Письмо, названное Кожохиным «чудным», гласило: «Уважаемая мама Виктора Назарова, Дарья Федоровна! Не будете ли вы столь любезны сообщить адрес Вашего сына Виктора, с которым мы разминулись случайно на дорогах, по которым все ходим. Если это не трудно, черкните пару слов с адреском Виктора Иванову Сергею Ильичу в Курск на главпочтамт до востребования. Очень хочется повидать его».

Слово «Курск» Кожохин тоже подчеркнул, намекая этим на билет, который Назаров покупал вместе с Мокеевой. «Сколько в Курске Ивановых? – подумал Шухов. – Сто? Тысяча? А с этими инициалами? Сколько их было семь лет назад? Нет, не та ниточка, хотя попробовать дернуть и можно».

Следствие все равно уныло топталось на месте. Новых фактов не прибавлялось, Шухов оперировал старыми, строил версии, отбрасывал их, выворачивал наизнанку. Иной раз у него получались стройные, логические цепочки, но обязательно какое-то звено немедленно отклеивалось, не хотело становиться в ряд. Старик Комаров по-прежнему дежурил около дома. Остальные подозреваемые ничем особенным себя не проявляли. Шухов ежедневно разговаривал с кем-нибудь из них, скрупулезно выискивал противоречия в показаниях, но не находил и поэтому злился.

Письмо Кожохина дало пищу для размышлений я повод для действий. Конечно, вся эта затея с розыском Иванова могла свободно кончиться ничем. Но лучше заниматься делом, чем гадать на кофейной гуще, Шухова утешало еще и то обстоятельство, что этот Иванов должен быть реальным человеком: получить письмо «до востребования» без документа, удостоверяющего личность, нельзя. Но как найти Иванова среди тысяч других? В адресном столе не обрадуются, получив шуховский запрос.

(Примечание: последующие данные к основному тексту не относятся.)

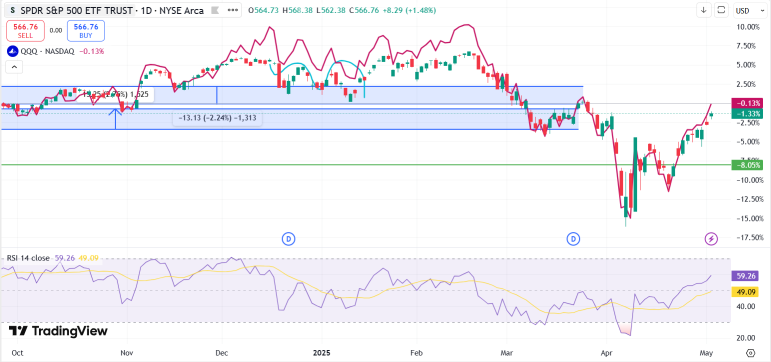Select the QQQ - NASDAQ comparison legend
The width and height of the screenshot is (771, 362).
tap(56, 51)
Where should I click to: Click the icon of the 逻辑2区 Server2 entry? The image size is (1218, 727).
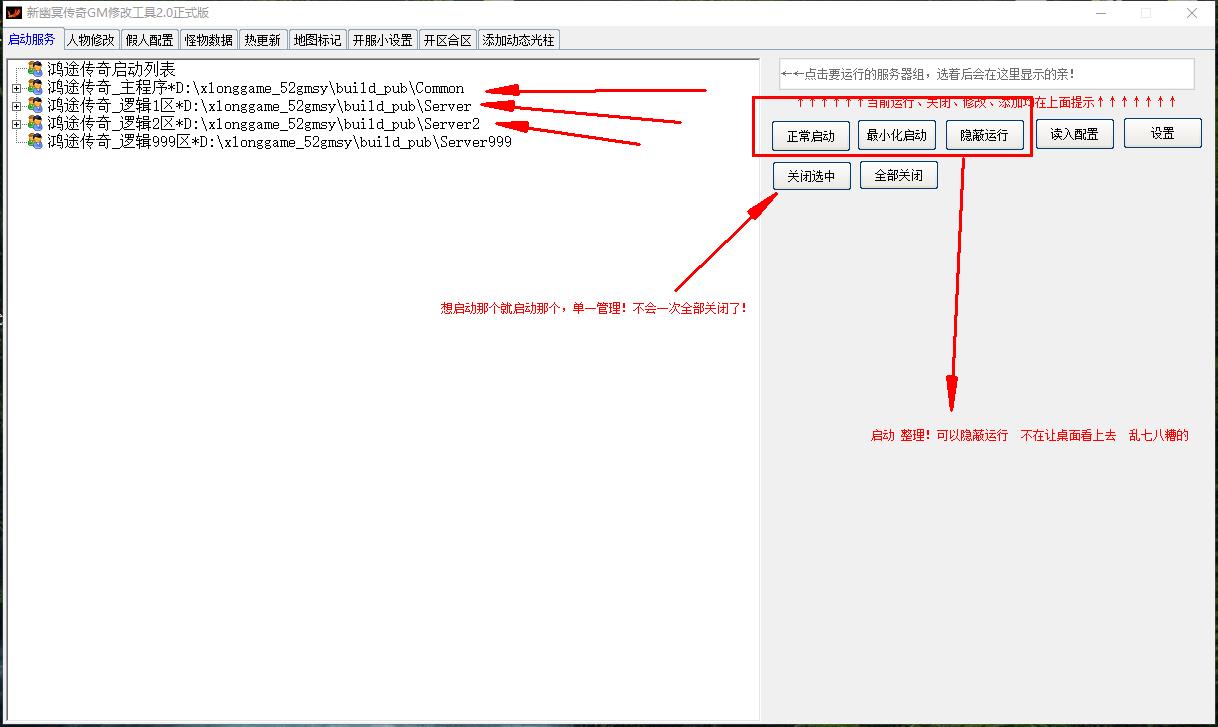click(x=35, y=123)
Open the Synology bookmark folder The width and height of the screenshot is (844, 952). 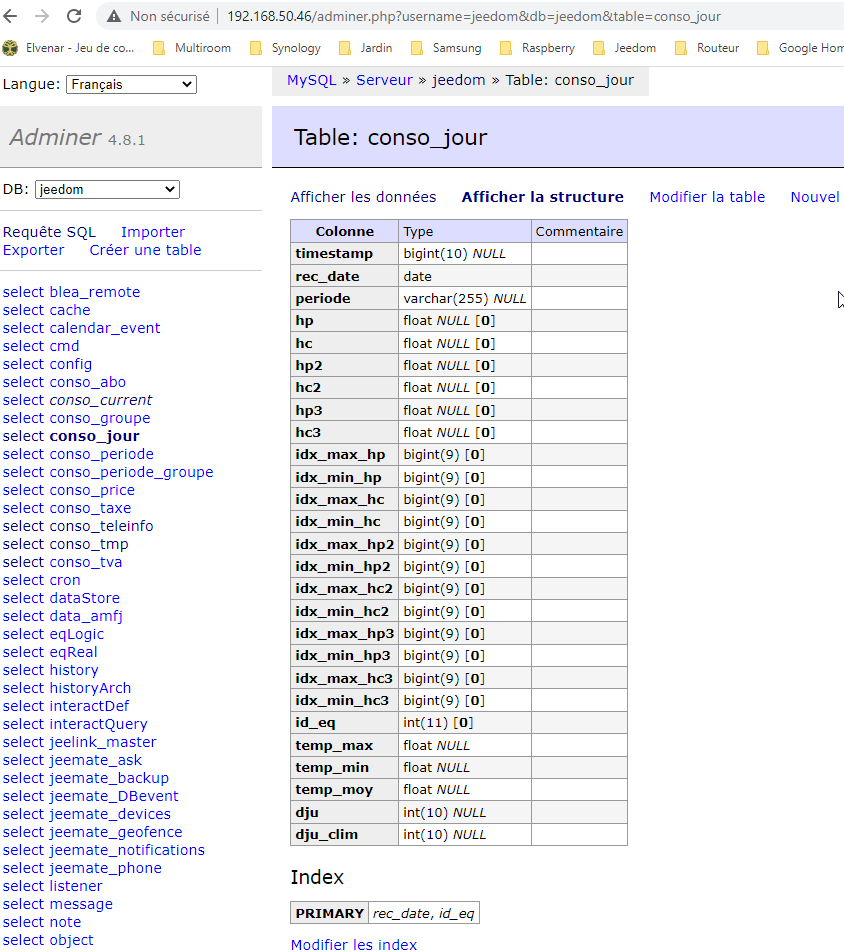tap(285, 48)
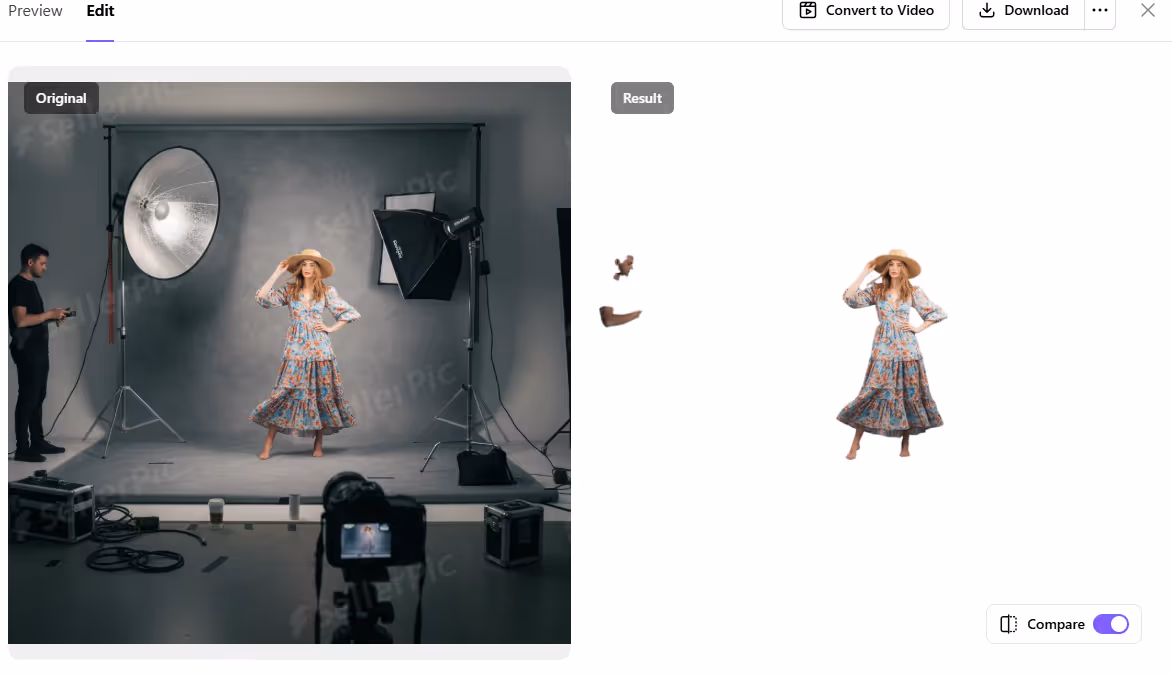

Назаров стал виднее, осязаемее. Рос подлецом и вырос-таки им, наверное. Сподличал, возможно, с этим Ивановым и получил по заслугам. И может, прав Кожохин: не там ищем убийцу. Но где его искать? В Курске? Пока мы тут возились с Мокеевой, он благополучно отбыл восвояси. Он даже мог бы, пожалуй, успеть на поезд. Без четверти четыре Назаров был жив. В четыре – мертв. У убийцы оставался резерв – тридцать минут. Вполне возможно добежать до вокзала. А если и невозможно, так ему незачем было торопиться. Поезда ходят три раза в сутки. Поезжай в любое время. А деньги ему назаровские ни к чему.

«А что, если принять во внимание этого фантастического Иванова? – подумал Шухов. – Тогда картина резко изменится!» Он достал лист бумаги, на котором было записано:

«1. Мокеева. Ушла от Назарова в три часа пятнадцать минут. Алиби подтверждено квартирной хозяйкой. Сговор с мужем не исключен. Деньги (семь тысяч рублей) обнаружены у Мокеевой.

2. Мокеев Эдуард. Утверждает, что с Назаровым незнаком. Проверить его слова не представляется возможным. Говорит, что в утро убийства был дома. Алиби сомнительное: шум машинки, который слышали соседи. Жена уверяет, что Мокеев несколько дней подряд следил за ней по утрам. В воскресенье она его не видела. Мотивы? Возможны два: сговор с женой или тщательно скрываемая ревность. В последнем случае показания Мокеевой о слежке приобретают смысл.